Customer experience is widely predicted to overtake product and price as the key battleground for companies by 2020 and will become the main way to differentiate your business and give you a competitive edge. And as we’ve seen in the age of social media, your brand is either broken or built on its customer experience. So how can you deliver a better customer experience than your competitors? It all comes down to understanding your customers and this is where service design comes in. So what is service design?

Essentially it’s all about focusing in on individuals and intentionally designing the interactions that occur between your customer and your business. The goal is to make the services you offer more useful, easier to use, and more pleasurable, all with the aim of delivering a better customer experience, as illustrated in The Customer Experience Pyramid.

You also need to understand the customer experience ecosystem and how other departments impact on customers.

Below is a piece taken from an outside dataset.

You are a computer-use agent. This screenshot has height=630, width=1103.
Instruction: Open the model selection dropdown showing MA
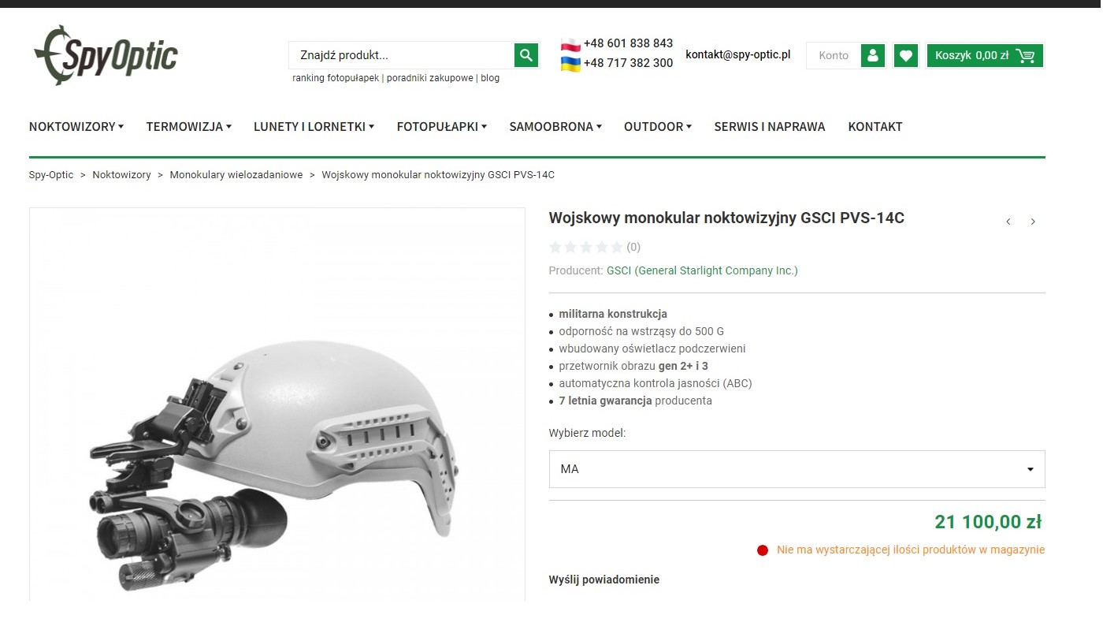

This involves designing the competencies and capabilities within an organisation to enable them to deliver the service in a sustainable and competitive way.

Service design can help you to identify

  • What customers want at each stage of their interaction with an organisation?
  • How you are currently delivering against these customer expectations?
  • Where the customer pain points are and what causes them?
  • How and where can you unexpectedly delight customers?

To be a truly customer-centric organisation you need to be taking an outside in view and design thinking can help you to do this. So most service design projects use a process called The Double Diamond.

The first diamond helps you to understand why something is happening. This allows you to filter what you have learnt, generating insights to define more precisely the problem you are trying to solve.

The second diamond helps you to identify solutions to the problems and develop prototypes to test these ideas. Then you go through a process of getting feedback from these prototypes to refine them further.

One of the most common pitfalls many companies do is move into solution mode or the second diamond too quickly. So why does this happen?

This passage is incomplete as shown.